In the same example, we could reduce the impact by arranging access to a short-term credit facility. That way, even if the client does pay late, we don’t run out of money. For more on short-term borrowing options like factoring and lines of credit, see our tutorial on borrowing money to fund a business.
This is probably the most common strategy, and is appropriate for a wide range of different risks. It lets you continue with the activity, but with measures in place to make it less dangerous. If done well, you have the best of both worlds. But the danger is that your controls are ineffective, and you end up still suffering the loss that you feared.
Transfer the Risk
We’re all familiar with the concept of insurance from our everyday lives, and the same applies in business. An insurance contract is basically a transfer of risk from one party to another, with a payment in return.
When you own a home, for example, there’s a big risk of losses from fire, theft, and other damage. So you can buy a home insurance policy, and transfer that risk to the insurance company. If anything goes wrong, it’s the insurance company that bears the loss, and in return for that peace of mind, you pay a premium.

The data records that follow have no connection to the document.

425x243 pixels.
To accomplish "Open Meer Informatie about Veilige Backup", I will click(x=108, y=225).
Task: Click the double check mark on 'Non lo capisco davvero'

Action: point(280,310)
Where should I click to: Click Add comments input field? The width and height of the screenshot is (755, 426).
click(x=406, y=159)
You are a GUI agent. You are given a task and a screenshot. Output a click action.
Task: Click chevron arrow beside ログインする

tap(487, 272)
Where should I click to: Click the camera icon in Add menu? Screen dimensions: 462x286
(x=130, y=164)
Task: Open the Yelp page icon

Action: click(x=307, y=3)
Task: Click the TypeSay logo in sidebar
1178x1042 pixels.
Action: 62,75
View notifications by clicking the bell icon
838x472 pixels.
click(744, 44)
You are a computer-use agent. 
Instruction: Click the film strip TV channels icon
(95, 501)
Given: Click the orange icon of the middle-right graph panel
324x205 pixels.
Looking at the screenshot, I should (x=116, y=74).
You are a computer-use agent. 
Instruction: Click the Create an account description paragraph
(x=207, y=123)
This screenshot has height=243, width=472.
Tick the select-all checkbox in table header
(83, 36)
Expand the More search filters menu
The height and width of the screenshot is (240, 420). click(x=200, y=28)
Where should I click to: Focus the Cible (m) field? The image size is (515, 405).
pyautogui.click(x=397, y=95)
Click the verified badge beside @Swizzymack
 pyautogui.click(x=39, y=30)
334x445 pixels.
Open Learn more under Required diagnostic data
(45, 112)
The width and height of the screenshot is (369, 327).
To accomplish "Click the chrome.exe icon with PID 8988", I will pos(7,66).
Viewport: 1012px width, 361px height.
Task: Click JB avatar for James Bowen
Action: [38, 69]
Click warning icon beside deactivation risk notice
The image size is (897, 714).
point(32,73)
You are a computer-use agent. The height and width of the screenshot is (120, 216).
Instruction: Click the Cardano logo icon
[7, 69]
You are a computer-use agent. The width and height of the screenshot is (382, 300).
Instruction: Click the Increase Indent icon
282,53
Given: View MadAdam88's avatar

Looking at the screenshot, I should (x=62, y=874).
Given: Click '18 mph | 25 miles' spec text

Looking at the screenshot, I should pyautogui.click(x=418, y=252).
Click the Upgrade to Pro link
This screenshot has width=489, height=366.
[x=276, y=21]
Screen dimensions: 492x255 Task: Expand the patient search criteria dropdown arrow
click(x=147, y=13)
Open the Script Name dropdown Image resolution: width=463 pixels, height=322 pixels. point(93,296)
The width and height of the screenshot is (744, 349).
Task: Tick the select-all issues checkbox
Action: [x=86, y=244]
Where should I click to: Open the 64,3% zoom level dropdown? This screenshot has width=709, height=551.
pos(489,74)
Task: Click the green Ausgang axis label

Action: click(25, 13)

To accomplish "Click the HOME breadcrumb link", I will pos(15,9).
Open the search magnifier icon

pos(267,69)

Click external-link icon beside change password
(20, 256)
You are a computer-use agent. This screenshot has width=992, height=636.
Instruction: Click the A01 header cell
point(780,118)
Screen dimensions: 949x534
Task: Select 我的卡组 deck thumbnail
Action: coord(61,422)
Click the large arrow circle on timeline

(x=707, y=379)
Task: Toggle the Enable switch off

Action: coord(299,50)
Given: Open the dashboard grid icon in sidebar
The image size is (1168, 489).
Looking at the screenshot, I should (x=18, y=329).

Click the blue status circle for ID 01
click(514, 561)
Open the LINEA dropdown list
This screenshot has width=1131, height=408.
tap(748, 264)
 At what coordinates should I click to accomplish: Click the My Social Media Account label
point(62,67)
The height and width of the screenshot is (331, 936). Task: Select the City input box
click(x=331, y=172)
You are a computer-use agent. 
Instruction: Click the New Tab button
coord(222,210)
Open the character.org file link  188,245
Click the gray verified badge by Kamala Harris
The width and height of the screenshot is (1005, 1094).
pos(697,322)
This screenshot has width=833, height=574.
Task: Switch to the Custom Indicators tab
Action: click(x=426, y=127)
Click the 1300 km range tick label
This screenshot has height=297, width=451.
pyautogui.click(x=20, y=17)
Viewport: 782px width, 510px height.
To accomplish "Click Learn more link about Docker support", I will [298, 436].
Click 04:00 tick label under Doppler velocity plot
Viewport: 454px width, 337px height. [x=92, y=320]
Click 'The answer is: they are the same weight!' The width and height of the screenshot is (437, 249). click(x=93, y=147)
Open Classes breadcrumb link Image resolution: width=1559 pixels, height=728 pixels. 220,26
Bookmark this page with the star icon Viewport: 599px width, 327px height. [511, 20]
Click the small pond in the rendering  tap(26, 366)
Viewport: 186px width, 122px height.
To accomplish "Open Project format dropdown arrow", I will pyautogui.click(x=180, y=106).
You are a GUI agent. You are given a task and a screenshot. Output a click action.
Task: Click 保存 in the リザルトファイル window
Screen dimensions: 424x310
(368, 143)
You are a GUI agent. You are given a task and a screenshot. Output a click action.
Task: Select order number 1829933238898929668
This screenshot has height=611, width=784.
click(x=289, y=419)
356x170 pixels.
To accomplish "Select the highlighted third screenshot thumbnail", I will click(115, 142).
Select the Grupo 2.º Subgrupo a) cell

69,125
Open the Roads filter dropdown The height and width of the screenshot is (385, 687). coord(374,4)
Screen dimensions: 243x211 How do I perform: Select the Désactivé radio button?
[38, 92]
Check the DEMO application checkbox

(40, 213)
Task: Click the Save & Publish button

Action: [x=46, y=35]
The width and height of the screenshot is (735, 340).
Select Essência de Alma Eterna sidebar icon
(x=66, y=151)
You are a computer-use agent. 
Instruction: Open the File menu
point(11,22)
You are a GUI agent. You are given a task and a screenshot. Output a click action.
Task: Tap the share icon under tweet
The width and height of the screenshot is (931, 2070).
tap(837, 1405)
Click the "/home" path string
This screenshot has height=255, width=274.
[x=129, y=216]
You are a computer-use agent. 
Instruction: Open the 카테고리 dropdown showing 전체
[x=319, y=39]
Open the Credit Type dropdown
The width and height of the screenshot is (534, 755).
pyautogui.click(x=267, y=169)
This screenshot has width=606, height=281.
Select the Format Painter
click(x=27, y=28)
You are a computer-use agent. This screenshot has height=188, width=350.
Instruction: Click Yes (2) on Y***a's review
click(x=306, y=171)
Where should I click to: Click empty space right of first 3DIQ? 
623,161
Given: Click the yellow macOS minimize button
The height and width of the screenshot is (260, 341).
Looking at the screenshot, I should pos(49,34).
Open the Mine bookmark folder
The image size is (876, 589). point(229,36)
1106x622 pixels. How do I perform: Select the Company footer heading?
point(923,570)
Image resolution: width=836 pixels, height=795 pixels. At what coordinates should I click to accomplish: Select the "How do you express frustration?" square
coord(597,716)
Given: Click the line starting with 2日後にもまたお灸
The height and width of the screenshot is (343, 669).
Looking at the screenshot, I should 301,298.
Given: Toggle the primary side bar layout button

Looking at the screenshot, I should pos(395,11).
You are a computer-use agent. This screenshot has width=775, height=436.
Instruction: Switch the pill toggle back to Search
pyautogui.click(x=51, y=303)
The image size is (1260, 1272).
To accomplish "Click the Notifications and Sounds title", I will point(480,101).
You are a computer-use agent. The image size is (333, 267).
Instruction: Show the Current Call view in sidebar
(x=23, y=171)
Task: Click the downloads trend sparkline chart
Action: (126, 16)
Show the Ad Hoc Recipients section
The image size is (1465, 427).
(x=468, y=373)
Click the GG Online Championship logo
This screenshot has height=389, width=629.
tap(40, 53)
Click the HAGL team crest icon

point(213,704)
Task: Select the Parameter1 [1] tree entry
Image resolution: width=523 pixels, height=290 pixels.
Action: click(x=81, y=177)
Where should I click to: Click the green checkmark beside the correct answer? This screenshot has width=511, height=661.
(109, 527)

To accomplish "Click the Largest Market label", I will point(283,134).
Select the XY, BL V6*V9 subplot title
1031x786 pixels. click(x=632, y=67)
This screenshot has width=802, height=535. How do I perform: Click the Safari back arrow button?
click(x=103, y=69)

When you own a business, you have the option to transfer many of your risks to an insurance company as well. You can insure your properties and vehicles, and also take out various types of liability insurance to protect yourself from lawsuits. We’ll look at insurance in more detail in the next tutorial in the series, but it’s a good option for dealing with risks that have a large potential impact, as long as you can find an affordable policy.
Accept the Risk
As we’ve seen, risk management comes at a price. Avoiding a risk means constricting your company’s activities and missing out on potential benefits. Reducing a risk can involve costly new systems or cumbersome processes and controls. And transferring a risk also has a cost, for example an insurance premium.
So in the case of minor risks, it may be best simply to accept them. There’s no sense investing in a whole new suite of expensive software just to mitigate a risk that wouldn’t have had a very big impact anyway. For the risks that received a low score for impact and likelihood, look for a simple, low-cost solution, and if you can’t find one, it may be worth simply accepting the risk and continuing with business as usual.
The advantage of accepting a risk is pretty clear: there’s no cost, and it frees up resources to focus on more serious risks. The downside is also pretty clear: you have no controls in place. If the impact and likelihood are minor, that may be fine. But make sure you’ve assessed those things correctly, so that you don’t get a nasty surprise.